The Octagon House – Marion, Virginia - Atlas Obscura

The Octagon House

Marion, Virginia

An eight-sided home built during a brief octagon craze in the 1850s. 


The Octagon House of Virginia, also known as the Abijah Thomas House, is an abandoned home that sits in the countryside just outside of Seven Mile Ford. It was built during the brief period in the 1850s when octagonal houses were extremely popular across the country.

The eight-sided house was built using bricks made on the property by enslaved laborers. It sat on a 400-acre plot of land owned by Thomas, who was a textile plant owner and property tycoon who enslaved many people. While the work of enslaved people varied, most enslaved people lived in small households in close proximity to their enslavers, with tasks including farm work, cooking, cleaning, and child care.

The house is a hybrid of architectural styles, and was allegedly designed by Thomas himself. The structure is two stories tall, with eight brick sides. It spans nearly 6,000 square feet—massive for the time—and has 17 rooms and 10 closets.

Its most unsettling feature is an apparent storage area referred to as the dark room, which was supposedly used to punish and imprison enslaved people. Although red stains are visible on the walls and floors of the room, at least one historian believes these are the result of food spillage rather than blood. Regardless, the dark room and the mistreatment of the people who Thomas kept enslaved have yielded grim urban legends about the house.
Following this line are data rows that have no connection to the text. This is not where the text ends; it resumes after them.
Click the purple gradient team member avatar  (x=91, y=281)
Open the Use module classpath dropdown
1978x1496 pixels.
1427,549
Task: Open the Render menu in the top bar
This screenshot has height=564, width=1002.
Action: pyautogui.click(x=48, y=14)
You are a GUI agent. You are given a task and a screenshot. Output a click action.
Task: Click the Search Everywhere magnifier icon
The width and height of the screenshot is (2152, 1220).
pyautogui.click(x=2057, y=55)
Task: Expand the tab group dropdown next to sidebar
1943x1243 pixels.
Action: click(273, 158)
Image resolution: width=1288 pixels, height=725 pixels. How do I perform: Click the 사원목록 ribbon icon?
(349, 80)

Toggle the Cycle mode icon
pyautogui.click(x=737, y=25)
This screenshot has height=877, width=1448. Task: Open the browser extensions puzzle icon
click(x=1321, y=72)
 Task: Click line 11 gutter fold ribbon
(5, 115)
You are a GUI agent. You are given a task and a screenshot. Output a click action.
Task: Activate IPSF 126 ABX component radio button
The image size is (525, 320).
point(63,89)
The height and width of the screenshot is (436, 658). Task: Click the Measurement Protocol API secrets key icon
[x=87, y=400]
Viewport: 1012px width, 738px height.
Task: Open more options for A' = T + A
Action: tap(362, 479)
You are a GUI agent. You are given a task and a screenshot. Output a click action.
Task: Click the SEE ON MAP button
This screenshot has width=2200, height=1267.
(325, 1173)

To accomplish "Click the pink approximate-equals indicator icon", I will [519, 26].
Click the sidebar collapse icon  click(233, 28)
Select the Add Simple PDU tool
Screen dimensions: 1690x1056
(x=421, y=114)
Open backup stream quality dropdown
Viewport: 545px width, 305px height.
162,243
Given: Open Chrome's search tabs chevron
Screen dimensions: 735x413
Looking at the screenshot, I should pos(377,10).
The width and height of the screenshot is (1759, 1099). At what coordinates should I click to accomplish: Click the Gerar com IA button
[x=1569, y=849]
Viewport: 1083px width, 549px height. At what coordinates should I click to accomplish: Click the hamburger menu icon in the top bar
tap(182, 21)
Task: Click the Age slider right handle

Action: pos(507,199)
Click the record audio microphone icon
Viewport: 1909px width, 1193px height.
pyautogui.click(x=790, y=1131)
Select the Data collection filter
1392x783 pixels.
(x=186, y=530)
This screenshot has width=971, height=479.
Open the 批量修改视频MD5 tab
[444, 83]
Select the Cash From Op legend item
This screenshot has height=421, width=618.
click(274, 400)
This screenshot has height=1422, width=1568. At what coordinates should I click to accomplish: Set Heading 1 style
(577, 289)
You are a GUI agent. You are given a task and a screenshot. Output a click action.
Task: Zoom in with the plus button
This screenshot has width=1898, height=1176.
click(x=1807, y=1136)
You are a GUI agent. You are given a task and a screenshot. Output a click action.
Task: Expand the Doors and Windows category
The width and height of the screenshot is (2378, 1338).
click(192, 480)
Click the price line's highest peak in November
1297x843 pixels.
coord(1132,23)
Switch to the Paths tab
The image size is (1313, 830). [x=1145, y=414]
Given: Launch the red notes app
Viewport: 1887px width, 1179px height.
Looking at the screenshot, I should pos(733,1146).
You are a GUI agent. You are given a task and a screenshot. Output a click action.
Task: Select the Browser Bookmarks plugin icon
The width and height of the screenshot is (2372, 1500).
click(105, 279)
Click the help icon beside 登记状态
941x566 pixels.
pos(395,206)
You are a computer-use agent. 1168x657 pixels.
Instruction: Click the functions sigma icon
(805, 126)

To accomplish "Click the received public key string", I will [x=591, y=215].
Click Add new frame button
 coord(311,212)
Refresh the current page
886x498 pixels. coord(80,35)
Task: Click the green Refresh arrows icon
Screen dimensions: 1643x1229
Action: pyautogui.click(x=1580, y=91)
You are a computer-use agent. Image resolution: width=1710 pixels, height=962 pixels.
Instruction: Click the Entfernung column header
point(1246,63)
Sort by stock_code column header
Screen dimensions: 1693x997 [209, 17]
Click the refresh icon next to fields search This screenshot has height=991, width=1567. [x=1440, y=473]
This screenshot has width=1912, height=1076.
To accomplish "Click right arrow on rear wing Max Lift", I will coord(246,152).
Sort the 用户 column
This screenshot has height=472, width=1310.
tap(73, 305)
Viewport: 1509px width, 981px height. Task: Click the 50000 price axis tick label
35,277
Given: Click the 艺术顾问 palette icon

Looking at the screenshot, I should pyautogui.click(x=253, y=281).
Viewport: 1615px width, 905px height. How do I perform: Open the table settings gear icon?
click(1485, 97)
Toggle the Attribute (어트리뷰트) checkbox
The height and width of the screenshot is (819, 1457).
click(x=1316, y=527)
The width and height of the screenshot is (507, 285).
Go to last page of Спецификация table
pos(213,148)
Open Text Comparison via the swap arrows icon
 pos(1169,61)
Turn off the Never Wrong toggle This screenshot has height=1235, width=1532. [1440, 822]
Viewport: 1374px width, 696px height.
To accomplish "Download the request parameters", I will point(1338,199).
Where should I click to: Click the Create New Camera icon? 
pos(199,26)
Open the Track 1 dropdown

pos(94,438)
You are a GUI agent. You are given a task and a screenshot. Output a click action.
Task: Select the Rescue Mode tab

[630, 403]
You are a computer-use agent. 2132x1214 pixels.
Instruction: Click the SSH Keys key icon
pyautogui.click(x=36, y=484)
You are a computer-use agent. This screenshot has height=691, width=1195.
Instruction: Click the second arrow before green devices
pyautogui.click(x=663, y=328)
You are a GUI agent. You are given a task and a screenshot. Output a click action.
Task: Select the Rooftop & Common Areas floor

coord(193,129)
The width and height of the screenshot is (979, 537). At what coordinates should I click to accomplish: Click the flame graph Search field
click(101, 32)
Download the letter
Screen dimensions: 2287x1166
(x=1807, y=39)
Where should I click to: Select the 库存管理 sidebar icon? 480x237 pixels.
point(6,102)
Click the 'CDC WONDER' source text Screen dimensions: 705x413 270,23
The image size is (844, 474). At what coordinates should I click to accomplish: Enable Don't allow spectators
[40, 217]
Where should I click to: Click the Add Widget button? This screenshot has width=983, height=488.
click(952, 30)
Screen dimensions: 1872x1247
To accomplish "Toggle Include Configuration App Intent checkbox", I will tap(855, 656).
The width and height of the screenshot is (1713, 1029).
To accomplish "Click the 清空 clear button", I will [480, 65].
Many who have visited the site claim to have seen ghosts, heard the sounds of shackles moving, and seen blood dripping down interior walls in the house.

The Octagon House was added to the National Register of Historic Places in 1980 and is currently owned by a local resident who has been trying to raise funds to restore it.

Know Before You Go

If you have an interest in visiting, you should know that the property is posted with No Trespassing signs, and you will be in violation of the law if you proceed on to the property.  Also, all of the ground floor openings on the house have been boarded up, so you will not be able to venture inside the house.